The point of the paper is that the rate of that particular mutations differs between the two populations. Which is more interesting. But it could be a result of selection - those more prone to acquiring an advantageous mutation have a fitness advantage by passing the mutation to their selection. Of course we’re only likely to see such an effect where the mutation does not become fixed - so sickle-cell is exactly the sort of case where we might see it.
My understanding of the paper is that they are looking at de novo mutations in sperm, and comparing populations – one population where malaria is a factor, one where it isn’t. If I’m right about both of those things, then the result is surprising and significant, and it probably doesn’t matter whether the mutations are beneficial or whatever. What would matter if this is true would be: de novo mutation rates vary at particular loci that are thought (accurately or not) to be relevant to the environment of a given population. If it’s true (and I’m not sure it is), the explanation need not be bizarre or even novel, but it’s a pretty crazy result if it’s true.
This is not quite right. The only way selection can be part of the explanation is something like this: selection has affected these populations in such a way as to make mutations more likely in particular genes. That might be true (I would say it HAS to be true), in other words it might be true that selection pushed the populations in two different directions re the occurrence of de novo mutations in specific genes. But the mechanism would have to be complex and it’s really hard for me to picture.
Presumably people who tan their testicles a lot (apparently this is a thing some men who obsess about their “t-levels” do) also have elevated mutation rates. Comparing the population of people who tan their testicles, to the population of people that don’t, you’ll probably also find a higher rate of de novo mutations that protect against UV radiation among the people who UV-bake their nutsack. It’s just, you also find higher rates of deleterious mutations. It might seem like a silly example, but the fact is environmental factors of all sorts can affect the mutation rate both up and down, and some parts of the genome are going to be more strongly affected than others.

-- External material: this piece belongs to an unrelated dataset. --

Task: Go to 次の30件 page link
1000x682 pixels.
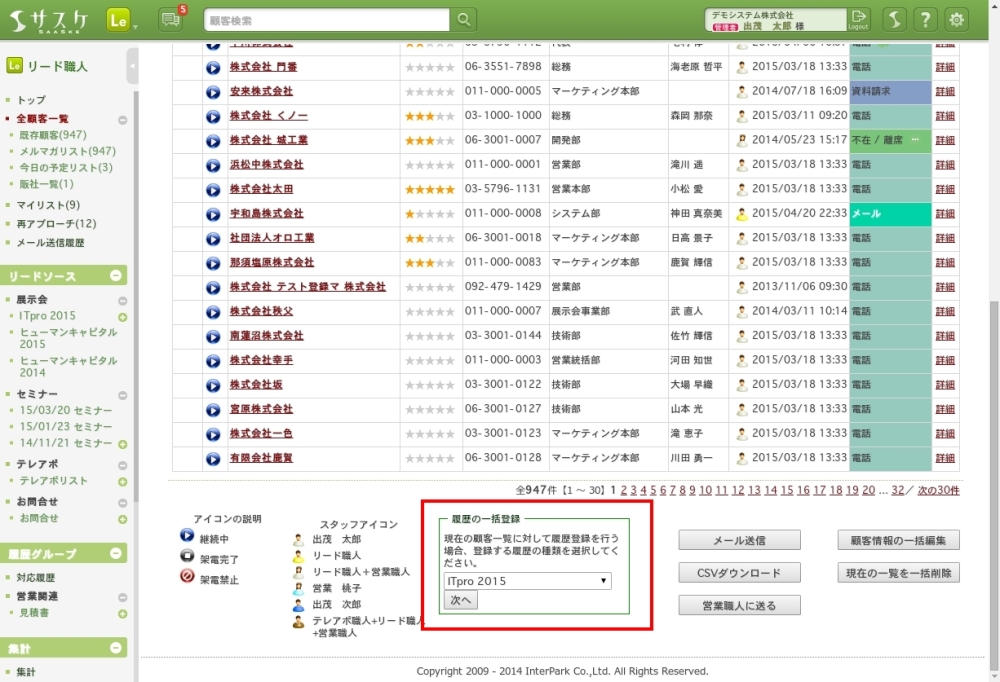Action: pos(938,490)
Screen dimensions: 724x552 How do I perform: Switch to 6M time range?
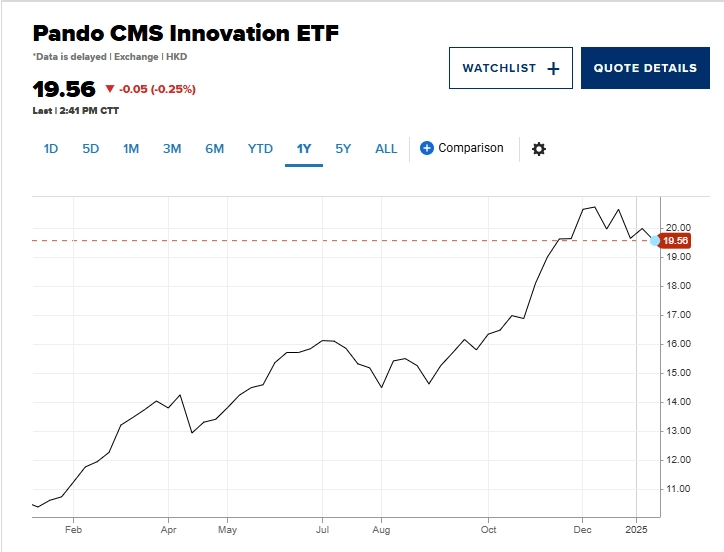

There’s likely to be chemicals we eat that cause much more specific mutations to occur at higher rates for whatever mechanistic reason, than if we did not eat those chemicals. There’s probably going to be some of those mutations that protect against the unhealthy effects of those chemicals. And so on.
So it just seems to me completely inevitable that there are going to be some environmental factors that, simply by chance, affect the mechanisms that cause genomic mutations in a way where they do it in just such a way that they elevate the rate of those mutations that protect against their deleterious effects. But there’s probably also going to be the opposite.
It would be much more interesting to me if one could show that this phenomenon occurs at a rate higher than expected by chance. That is to say, environmental factors that are deleterious to the organism but also affect the mutation rate, are more likely to induce adaptive than deteleterious mutations. That would be interesting.